▶ [Assignment] Transcribe exactly the lines from the one holding "Task: Open the Utama menu" through the closing line of the entries below. Pictures stay out of the copy.

▶ [Input material]
________________________________________
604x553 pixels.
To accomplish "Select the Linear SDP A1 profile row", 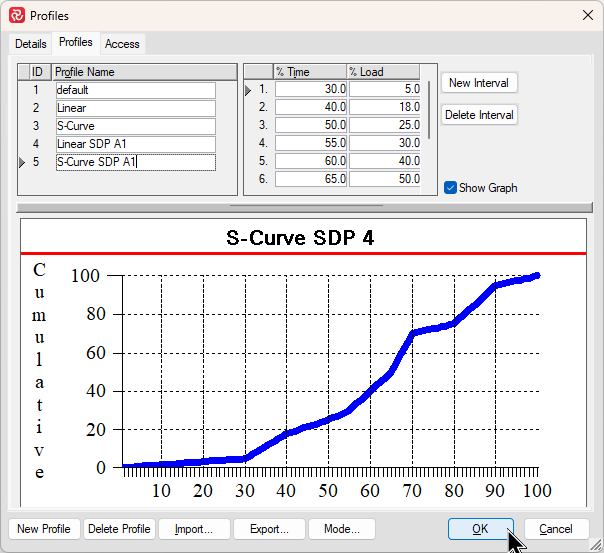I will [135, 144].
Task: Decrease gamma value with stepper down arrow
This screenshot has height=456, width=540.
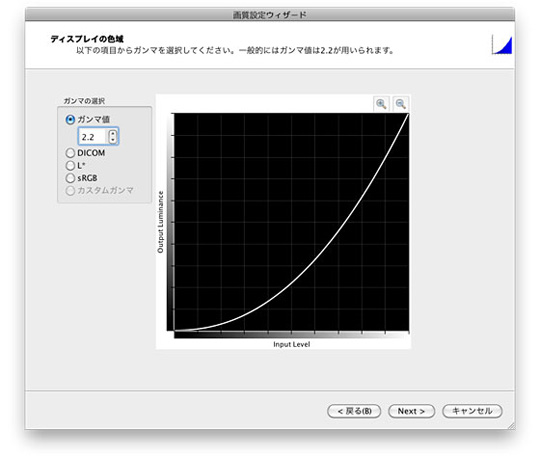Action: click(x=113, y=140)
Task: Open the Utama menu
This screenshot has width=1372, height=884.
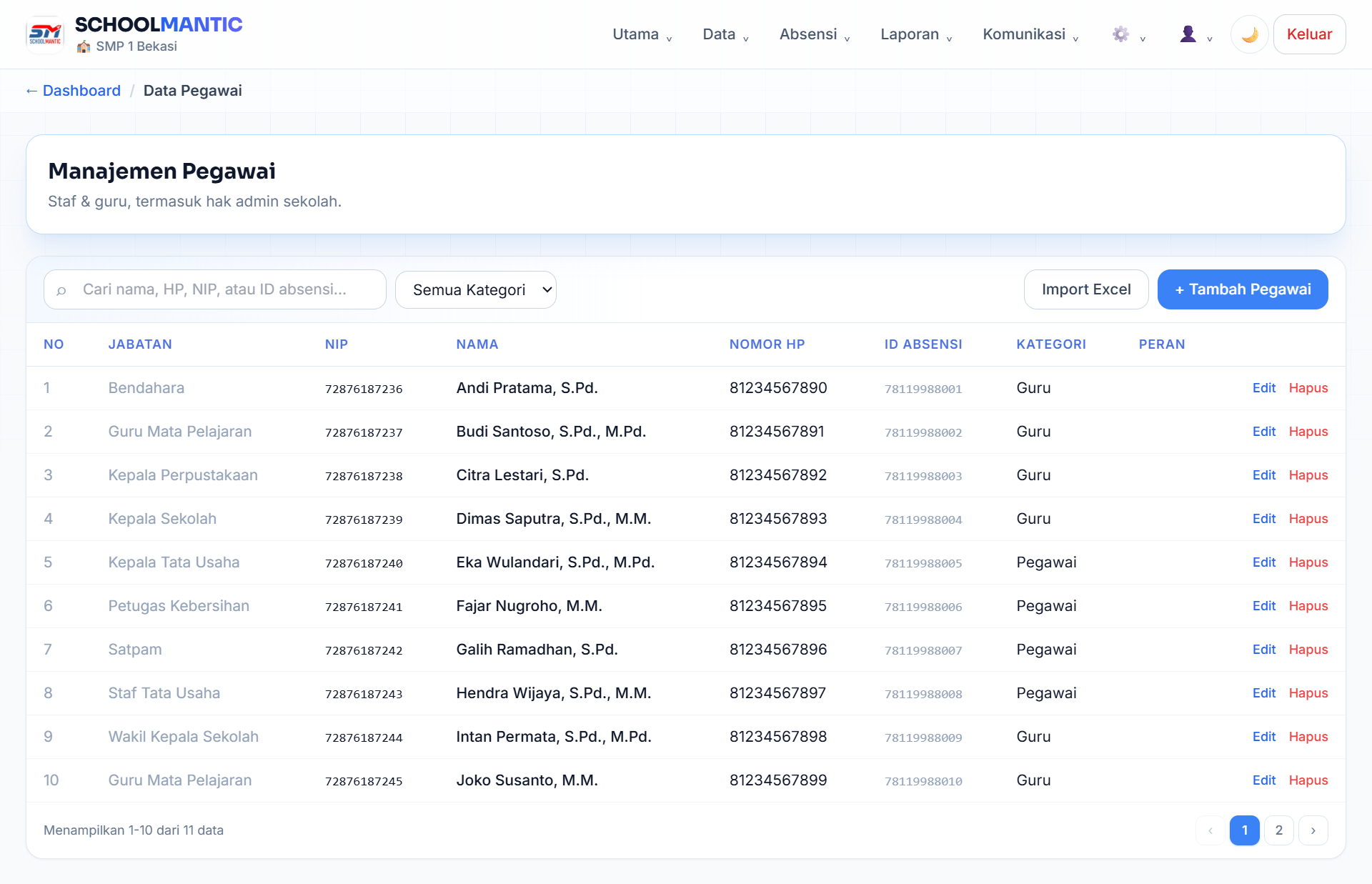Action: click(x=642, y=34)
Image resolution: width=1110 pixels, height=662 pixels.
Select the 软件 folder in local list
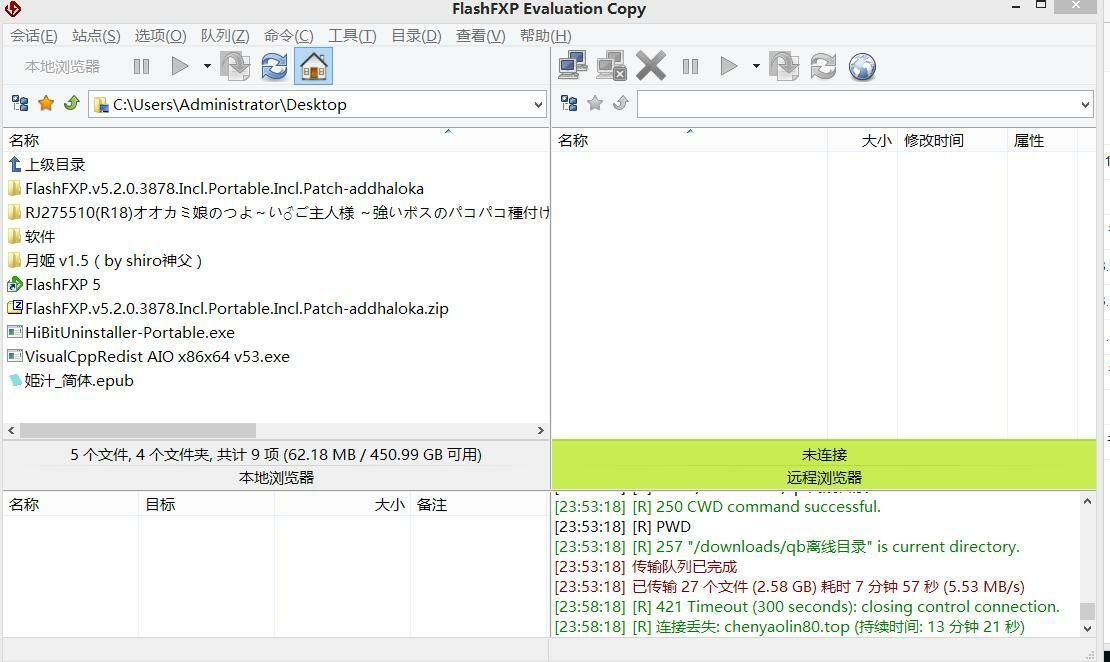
________________________________________
▶ [Written response]
Task: Open the Utama menu
This screenshot has width=1372, height=884.
Action: click(x=642, y=34)
Image resolution: width=1110 pixels, height=662 pixels.
Select the 软件 folder in local list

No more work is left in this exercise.